MHR formulas are widely used for exercise prescription, fitness assessment, and cardiac rehabilitation. While age-based formulas, such as the APMHR formula, have been widely used for several decades, alternative formulas, such as the Tanaka and Gellish formulas, have been proposed to account for individual differences in fitness level, sex, body weight, and height. However, limitations in MHR formulas must be considered, including the assumption of a linear decline in heart rate with age and the need for more consideration for individual variability in heart rate response to exercise. Further research is needed to refine MHR formulas and explore alternative methods for estimating MHR to optimize exercise prescription and cardiac rehabilitation outcomes.

Get Ready to Unlock the Secrets of Five Incredible MHR Formulas! This Upcoming Series Will Take You on a Journey Through Each Formula (Tanaka, and Gellish). Plus, I'll Reveal A Bonus Formula You Need to Know About!"

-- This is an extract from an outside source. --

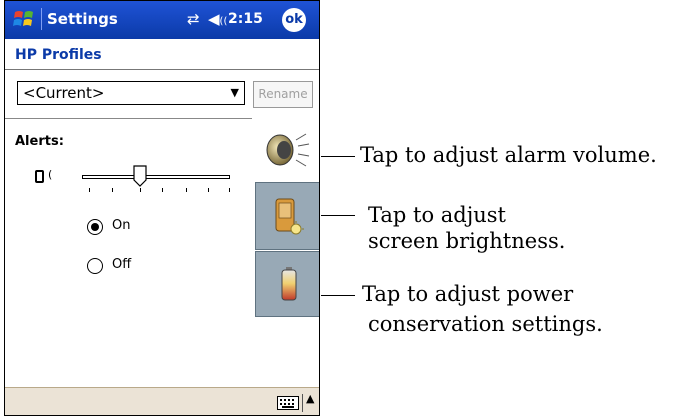  What do you see at coordinates (338, 216) in the screenshot?
I see `callout-line-brightness` at bounding box center [338, 216].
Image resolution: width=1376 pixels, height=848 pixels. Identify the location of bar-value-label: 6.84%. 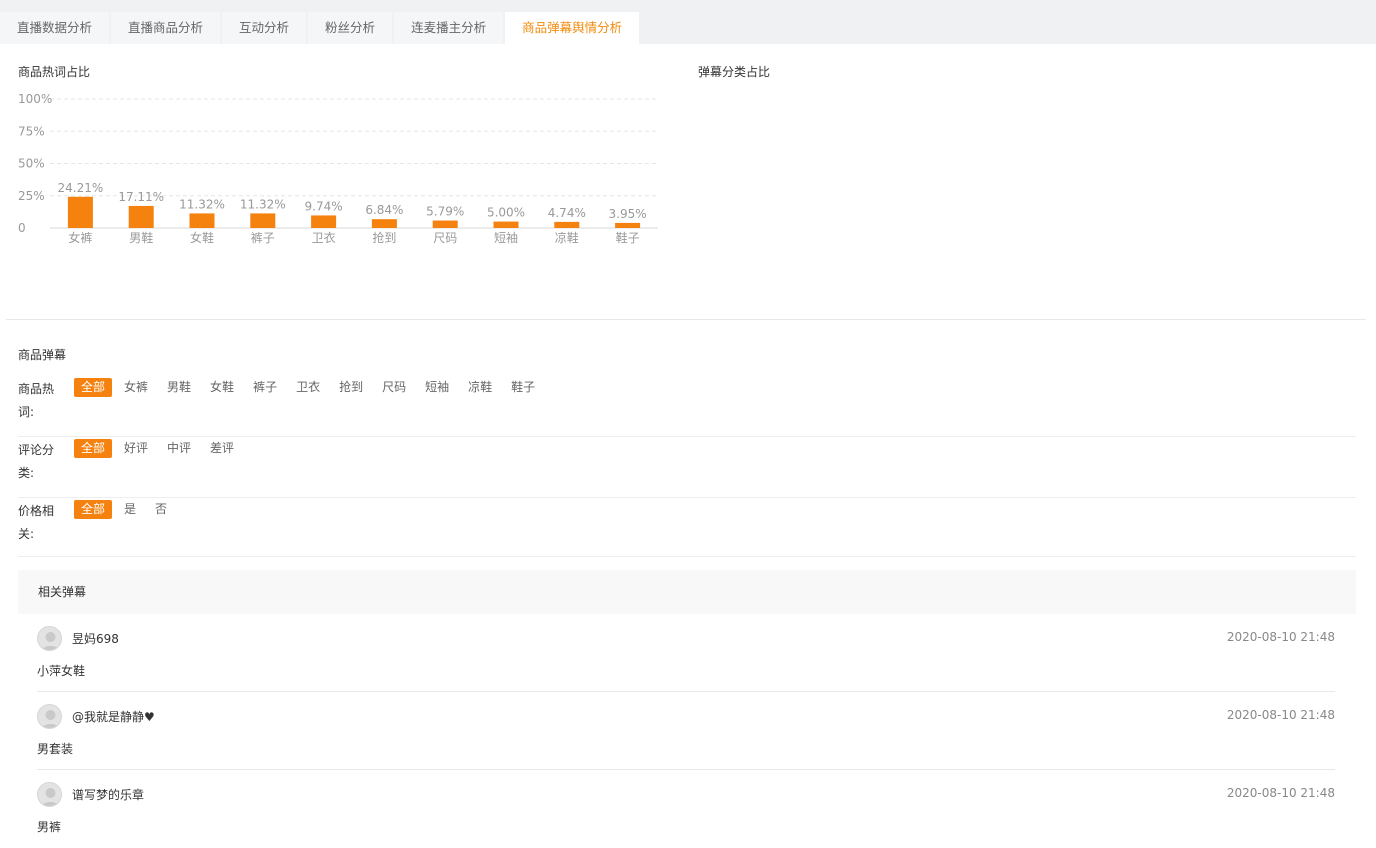
(384, 210).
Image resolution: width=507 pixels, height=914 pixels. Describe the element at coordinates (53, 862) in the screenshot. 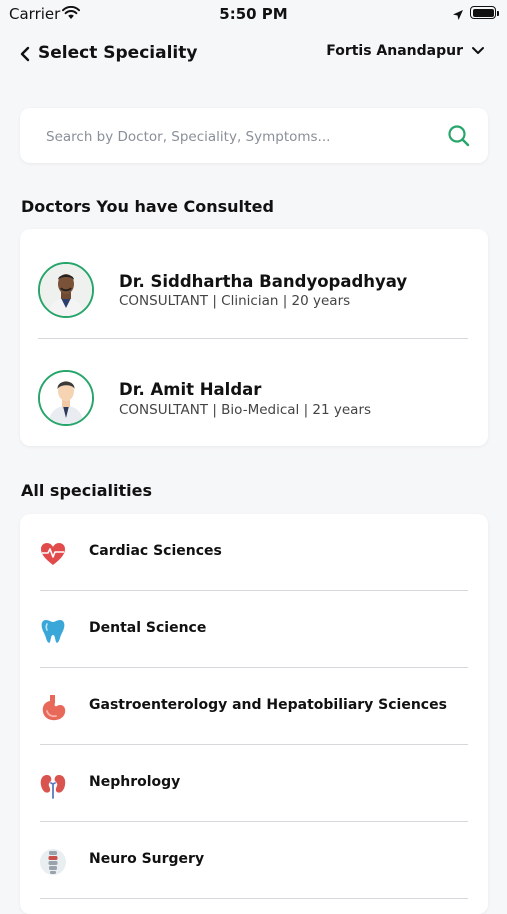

American College of Sports Medicine. (2018). ACSM's Guidelines for Exercise Testing and Prescription (10th ed.). Wolters Kluwer.

Fleg, J. L., Morrell, C. H., Bos, A. G., Brant, L. J., Talbot, L. A., & Wright, J. G. (2005). Accelerated longitudinal decline of aerobic capacity in healthy older adults. Circulation, 112(5), 674-682.

Fleg, J. L., Forman, D. E., Berra, K., Bittner, V., Blumenthal, J. A., Chen, M. A., … & Hayman, L. L. (2015). Secondary prevention of atherosclerotic cardiovascular disease in older adults: a scientific statement from the American Heart Association. Circulation, 131(4), e368-e472.

Gellish, R. L., Goslin, B. R., Olson, R. E., McDonald, A., Russi, G. D., & Moudgil, V. K. (2007). Longitudinal modeling of the relationship between age and maximal heart rate. Medicine and Science in Sports and Exercise, 39(5), 822-829.

Hill, A. V., & Lupton, H. (1923). Muscular exercise, lactic acid, and the supply and utilization of oxygen. Quarterly Journal of Medicine, 16, 135-171.